Thanks for responding but unfortunately the part in question is referred to as a Fuse unit. Part # FUSE UNIT 38236-ZA0-003 The Part is #4 on the Wire Harness diagram not the Control Box assembly (your second diagram). I'm surprised something that any parts would be unattainable, thus preventing the unit from being fixed.


----------



## tabora (Sep 6, 2018)

38236-ZA0-003 will likely need to be scavenged from a dead EL5000A or ES5500K1 or ES5500K2 or ES6500K1 or ES6500K2. I don't see any superseding number either.


----------



## RedOctobyr (Aug 8, 2018)

Mcat, I sent you a message.


----------



## ToolLover (Jan 13, 2020)

@ Mcat: I am curious as to why you do not try to repair item number 4 shown on the diagram Tabora posted.
The #4 item appears to be a wire cable. It should be repairable unless the wire is broken off even with a molded plug.
I too have one of these ES6500's. I appreciate the post of the wiring diagram.
I opened the wiring harness area to install a frequency meter.
I can say that from what I saw the area is a rat's nest of wires and I am surprised you found the cable bad.
I captured the print with"wisdom soft screenhunter 6"

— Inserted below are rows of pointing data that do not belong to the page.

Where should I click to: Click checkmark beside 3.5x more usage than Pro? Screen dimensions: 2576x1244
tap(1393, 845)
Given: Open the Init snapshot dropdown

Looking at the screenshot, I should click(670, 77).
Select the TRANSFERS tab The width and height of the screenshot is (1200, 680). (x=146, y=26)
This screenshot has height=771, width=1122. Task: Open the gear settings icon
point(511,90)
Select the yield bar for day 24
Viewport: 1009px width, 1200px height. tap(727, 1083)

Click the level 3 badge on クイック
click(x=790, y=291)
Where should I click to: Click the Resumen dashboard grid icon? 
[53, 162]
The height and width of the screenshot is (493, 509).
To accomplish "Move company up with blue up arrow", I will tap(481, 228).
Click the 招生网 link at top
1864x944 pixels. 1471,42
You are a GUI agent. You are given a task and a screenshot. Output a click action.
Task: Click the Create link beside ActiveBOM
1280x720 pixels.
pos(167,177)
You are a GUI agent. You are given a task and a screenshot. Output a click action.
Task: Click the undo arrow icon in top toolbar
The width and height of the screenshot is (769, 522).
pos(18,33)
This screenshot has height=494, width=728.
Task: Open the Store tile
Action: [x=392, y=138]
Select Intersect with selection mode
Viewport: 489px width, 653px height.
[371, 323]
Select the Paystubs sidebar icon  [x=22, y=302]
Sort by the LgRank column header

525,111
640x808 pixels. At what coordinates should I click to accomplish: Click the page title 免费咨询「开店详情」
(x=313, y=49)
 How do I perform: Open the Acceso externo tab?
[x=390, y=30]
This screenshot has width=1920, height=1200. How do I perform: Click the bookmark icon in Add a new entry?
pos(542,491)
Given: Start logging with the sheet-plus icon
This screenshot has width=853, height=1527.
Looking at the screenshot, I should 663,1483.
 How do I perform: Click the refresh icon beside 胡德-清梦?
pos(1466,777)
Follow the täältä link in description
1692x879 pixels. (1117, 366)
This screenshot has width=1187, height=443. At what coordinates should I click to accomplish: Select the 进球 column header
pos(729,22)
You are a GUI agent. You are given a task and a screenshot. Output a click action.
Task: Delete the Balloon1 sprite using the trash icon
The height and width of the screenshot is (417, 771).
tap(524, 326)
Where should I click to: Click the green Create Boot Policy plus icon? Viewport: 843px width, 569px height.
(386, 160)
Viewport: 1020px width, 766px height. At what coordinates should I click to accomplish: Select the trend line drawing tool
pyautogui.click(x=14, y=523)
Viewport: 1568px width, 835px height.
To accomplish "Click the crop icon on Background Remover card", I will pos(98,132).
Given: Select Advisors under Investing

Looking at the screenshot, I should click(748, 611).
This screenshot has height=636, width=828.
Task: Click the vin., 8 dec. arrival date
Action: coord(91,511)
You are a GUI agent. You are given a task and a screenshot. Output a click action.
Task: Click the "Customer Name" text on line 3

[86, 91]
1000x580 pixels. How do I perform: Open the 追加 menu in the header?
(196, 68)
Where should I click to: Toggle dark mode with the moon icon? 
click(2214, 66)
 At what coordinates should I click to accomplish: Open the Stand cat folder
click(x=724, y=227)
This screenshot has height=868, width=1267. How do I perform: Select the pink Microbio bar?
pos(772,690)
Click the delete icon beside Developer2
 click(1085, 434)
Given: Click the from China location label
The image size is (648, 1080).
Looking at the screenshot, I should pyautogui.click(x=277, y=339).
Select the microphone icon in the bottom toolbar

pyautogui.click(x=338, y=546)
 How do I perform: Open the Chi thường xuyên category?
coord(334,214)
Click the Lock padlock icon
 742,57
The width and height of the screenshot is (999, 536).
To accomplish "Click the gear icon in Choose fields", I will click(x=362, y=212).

Some history on my ES6500: It was bought new in the 90's for $4800 by a deceased friend.
His widow call me and asked if I wanted to buy it.
I asked what her price was. She said $400.00.
The unit looks new as my friend took good care of it.
I installed a NG unit on it.
I still have it sitting in the corner of the garage.
My understanding is that the timing belts and the Voltage regulator are the main culprits for failure.
Good luck repairing your Honda.


----------



## tabora (Sep 6, 2018)

ToolLover said:


> @ Mcat: I am curious as to why you do not try to repair item number 4 shown on the diagram Tabora posted.
> The #4 item appears to be a wire cable. It should be repairable unless the wire is broken off even with a molded plug.


 @ToolLover: @Mcat said in post 3 above that what he needs is FUSE UNIT Part # 38236-ZA0-003, which is number 4 in this diagram:


----------